In this latest lawsuit, plaintiff Deborah Haskins alleges Zantac’s active ingredient, ranitidine, caused her to be exposed to high levels of a known human carcinogen which contributed to her esophageal cancer diagnosis. According to Haskins’ lawsuit, ranitidine’s chemical structure is highly unstable and can convert into carcinogen N-Nitrosodimethylamine (NDMA) when ingested. The FDA states NDMA is considered a probable human carcinogen, or a substance that can cause cancer, based on research and laboratory testing.
“As a direct and proximate result of ingesting Zantac, Plaintiff contracted Esophageal Cancer,” Haskins claims in her lawsuit. “Had Plaintiff been informed that taking Zantac would expose her to unsafe quantities of NDMA such that it could and did cause her to contract Esophageal Cancer, she never would have purchased or ingested Zantac.”
According to the American Cancer Society, symptoms of esophageal cancer usually do not show up until the cancer has reached an advanced stage, which is when it is harder to treat. Symptoms of esophageal cancer can include trouble swallowing, chest pain, weight loss, and vomiting among others.
Zantac Cancer Lawsuits
Zantac (ranitidine) is both an over-the-counter and prescription drug used to decrease the amount of acid the stomach creates. It is typically used to prevent and relieve heartburn, but it can also be used for prescriptive use to treat ulcers and gastroesophageal reflux disease.
In September 2019, the FDA first alerted the public that researchers discovered batches of Zantac (ranitidine) pills had levels of NDMA that exceeded the permissible daily intake limit of the carcinogen established by the FDA. Zantac has been on the market since 1986, so many consumers could have cancer diagnoses they were not aware were caused by their intake of Zantac.
While an official Zantac recall has not been put forth by the FDA so far, major pharmacies across the U.S. have recalled Zantac and pulled Zantac and generic ranitidine from their shelves out of caution. CVS Pharmacy, Walmart, Walgreens, and Appco Pharma LLC are among many others who have voluntarily recalled ranitidine and Zantac medications.
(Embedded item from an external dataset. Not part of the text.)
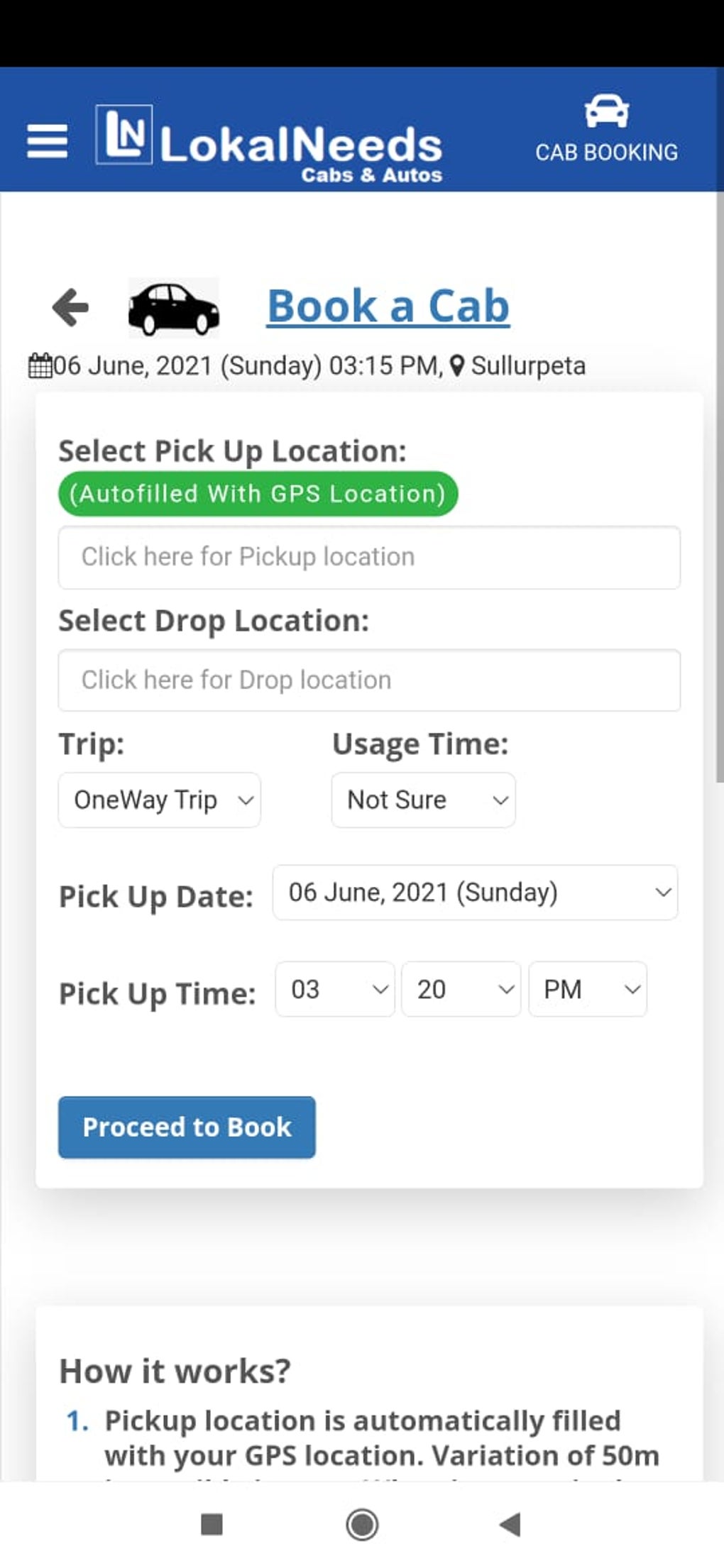Open the Trip type dropdown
Haskins’ lawsuit joins dozens of other Zantac cancer lawsuits across the U.S. raising similar claims of the drug’s cancer-causing nature. Many of the claims filed in recent months say NDMA in Zantac caused individuals to develop cancers along the digestive tract, including the following cancers:
- Esophageal cancer
- Stomach cancer
- Intestinal cancer
- Liver cancer
- Bladder cancer
- Colorectal cancer
- Kidney cancer
- Other GI cancers
A Zantac multidistrict litigation (MDL) has not been established yet to centralize and address the similar claims brought forward by Zantac cancer patients. However, the U.S. Judicial Panel on Multidistrict Litigation (JPML) is expected to meet soon to decide whether these claims should be centralized as part of a federal Zantac cancer MDL.